§ **Your objective**: Would you transcribe exactly the lines from the beginning of the records below through the line with "This screenshot has height=847, width=1275.", both included, omitting the pictures?
++++ Records for processing
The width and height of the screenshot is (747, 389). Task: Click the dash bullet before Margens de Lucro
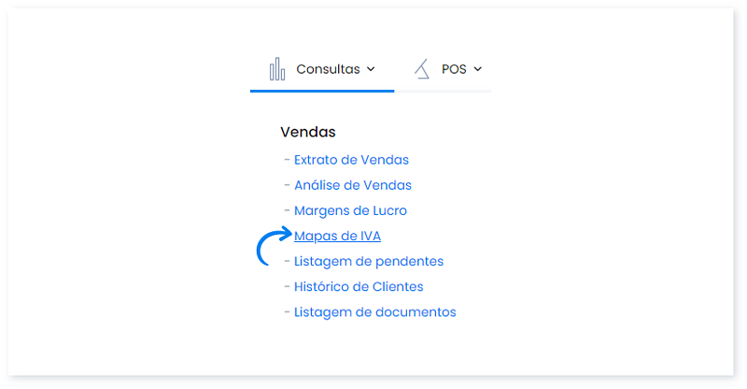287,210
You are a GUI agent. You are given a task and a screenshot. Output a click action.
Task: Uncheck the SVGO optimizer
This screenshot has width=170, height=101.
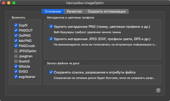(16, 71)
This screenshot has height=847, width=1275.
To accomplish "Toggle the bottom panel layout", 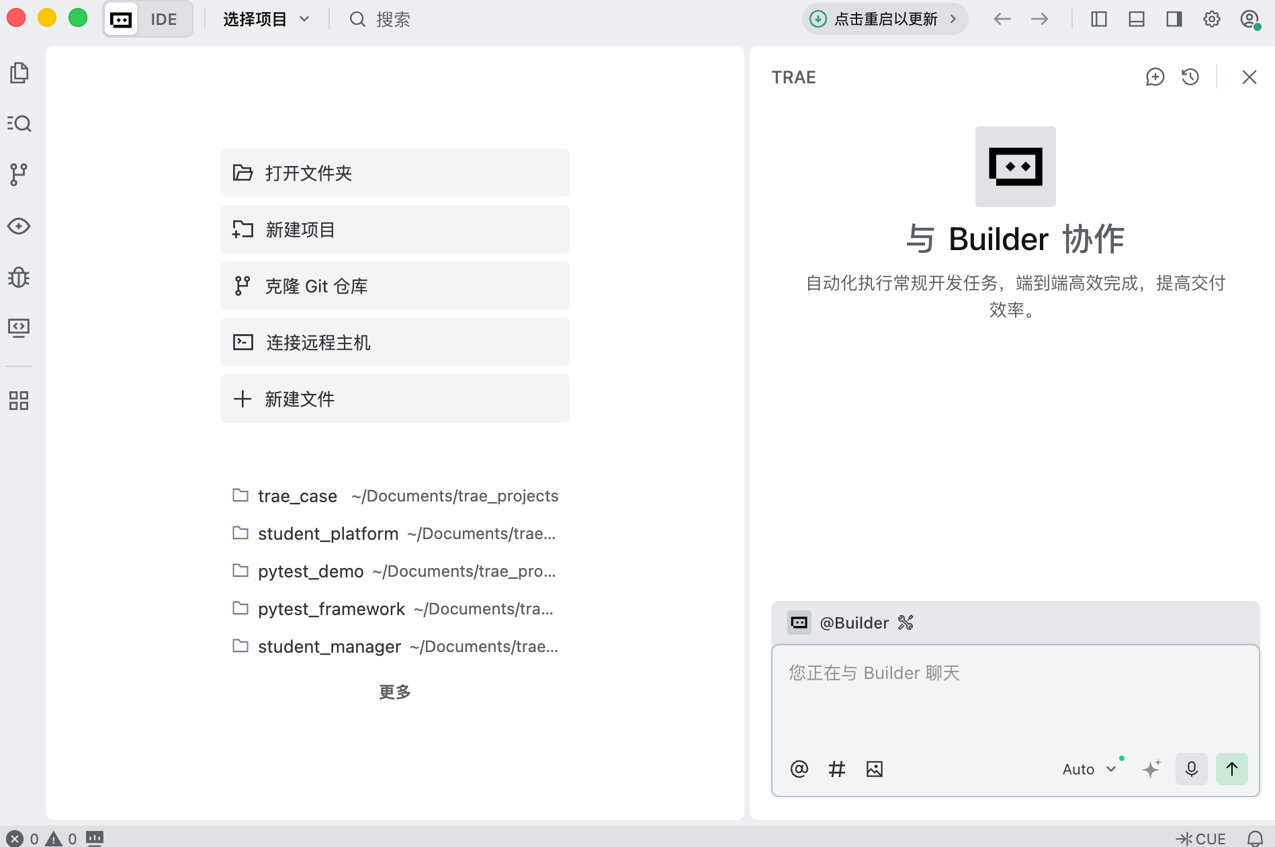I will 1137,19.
++++++++
§ **Response to the exercise**:
The width and height of the screenshot is (747, 389). Task: Click the dash bullet before Margens de Lucro
287,210
You are a GUI agent. You are given a task and a screenshot. Output a click action.
Task: Uncheck the SVGO optimizer
This screenshot has width=170, height=101.
(16, 71)
This screenshot has height=847, width=1275.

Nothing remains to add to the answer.